_Passage_.
==================================================
Was he not one of those along with Boris who convinced people to vote the UK out of the EU. We had a bus with a message that a vast sum of money would be available for the NHS???? If Labour got in on only 20% he could make it. Lets hope this time that the fishermen, farmers and all the older generations dont believe a word of what he says and either vote for another party or start the Boomer plus party for common sense.
I also thought it was striking there was no mention of the Notting Hill Carnival – it used to be a matter of national pride that it was the worlds biggest carnival of its kind. During the build up there was some anticipation of trouble in discussions about police and face recognition technology, just as in the build up to some London Gaza marches, which in the end got totally censored becasue there was no ‘trouble’ to report despite hundreds of thousands marching.
Richard, it would have been a very effective counter to ECHR issue, for a BBC presenter to pose some of the actual rights we have, and ask which he would abandon :
Freedom from torture, slavery and forced labour. Right to liberty , security ,fair trial, rule of law, privacy and family life. Freedom of thought, conscience and religion ,expression, assembly and association , freedom to marry and found a family, etc
I wish we could have an ‘action movement’, and a charter to go with it, enshrining rights and outlawing political corruption and dark money and a campaign to get all media and members of all political parties to sign up – and get fair represented on BBC panels instead of the ‘Farage 28 appearances, Corbyn 1’ that we have now.
==================================================
_Recorded information_.
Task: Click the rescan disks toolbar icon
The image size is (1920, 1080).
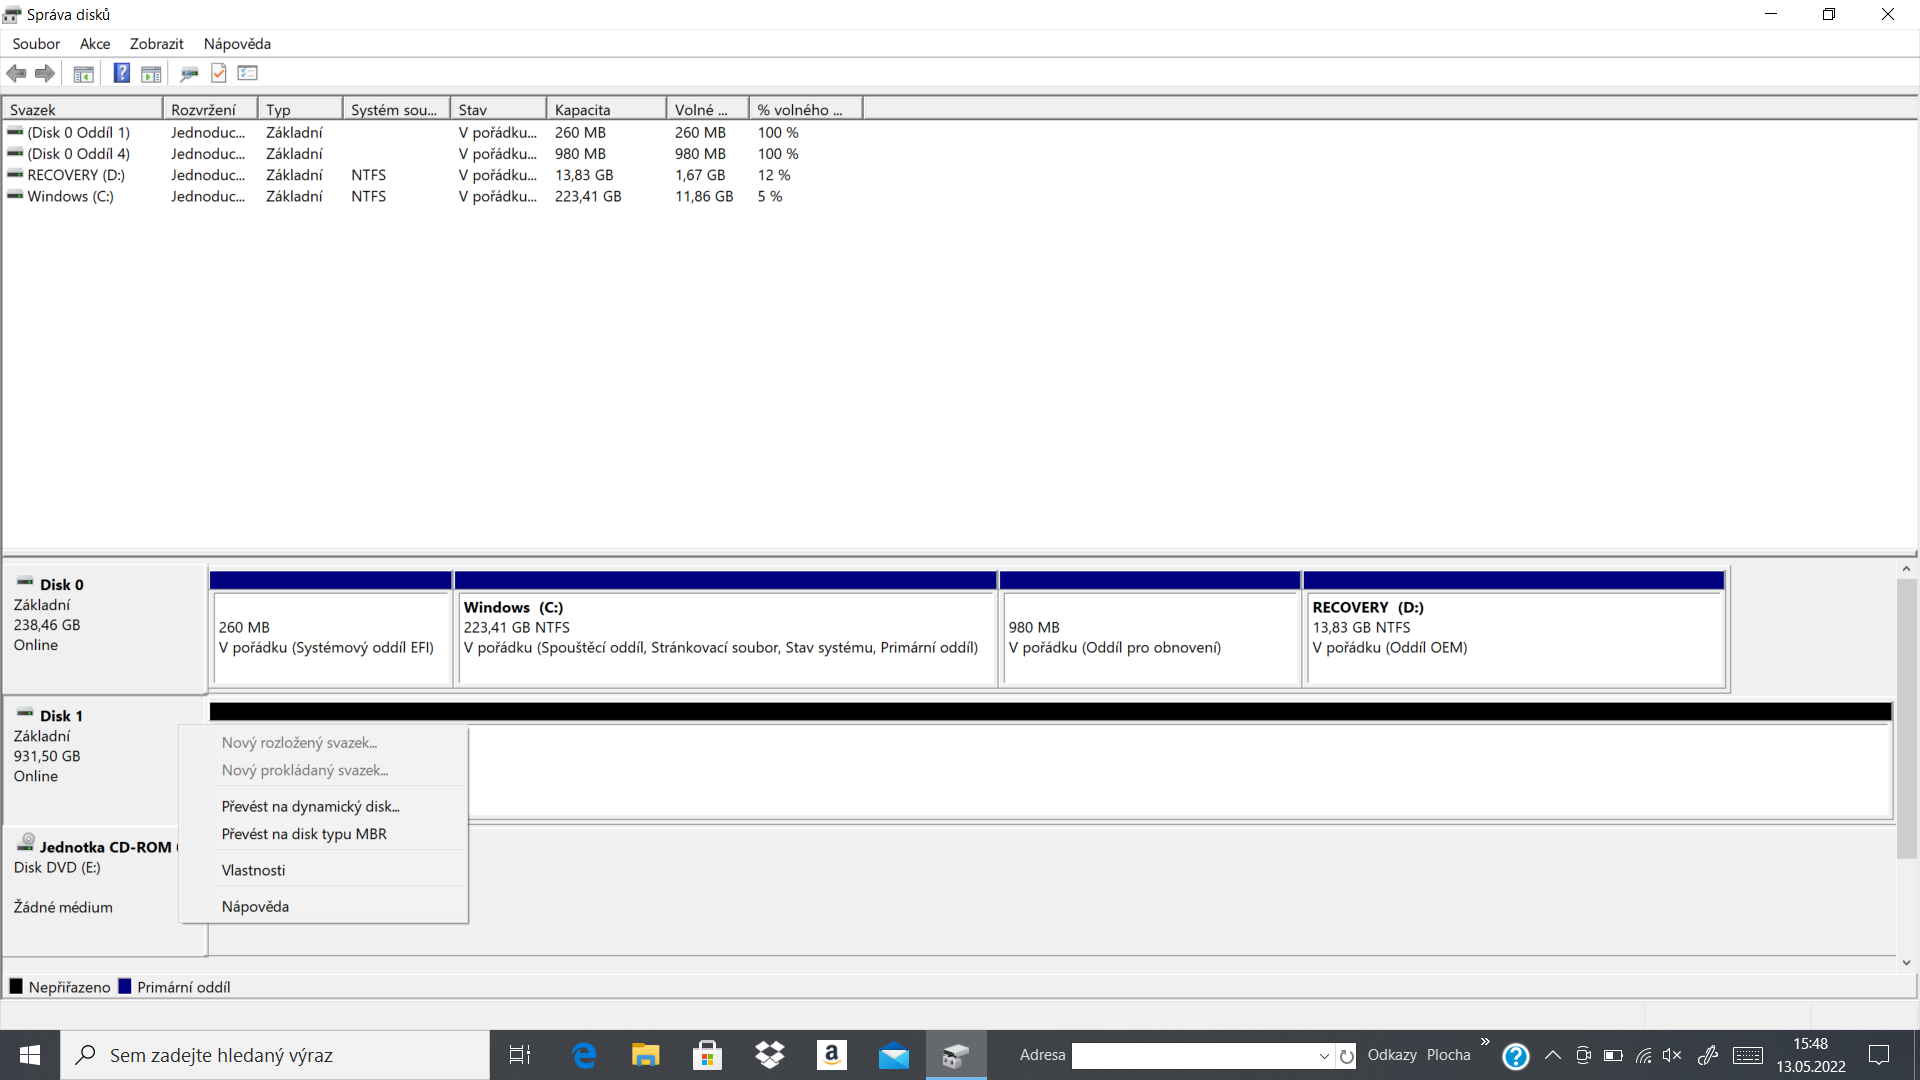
==================================================
_Exercises_.
- a) In the passage, what tally of BBC panel appearances is given for Farage and Corbyn?
- b) From the passage, reproduce word for word the stretch that starts at the words "Was he not one" and stops after "for common sense.".

_Outputs for the tasks_.
- a) Farage 28 appearances, Corbyn 1.

- b)
Was he not one of those along with Boris who convinced people to vote the UK out of the EU. We had a bus with a message that a vast sum of money would be available for the NHS???? If Labour got in on only 20% he could make it. Lets hope this time that the fishermen, farmers and all the older generations dont believe a word of what he says and either vote for another party or start the Boomer plus party for common sense.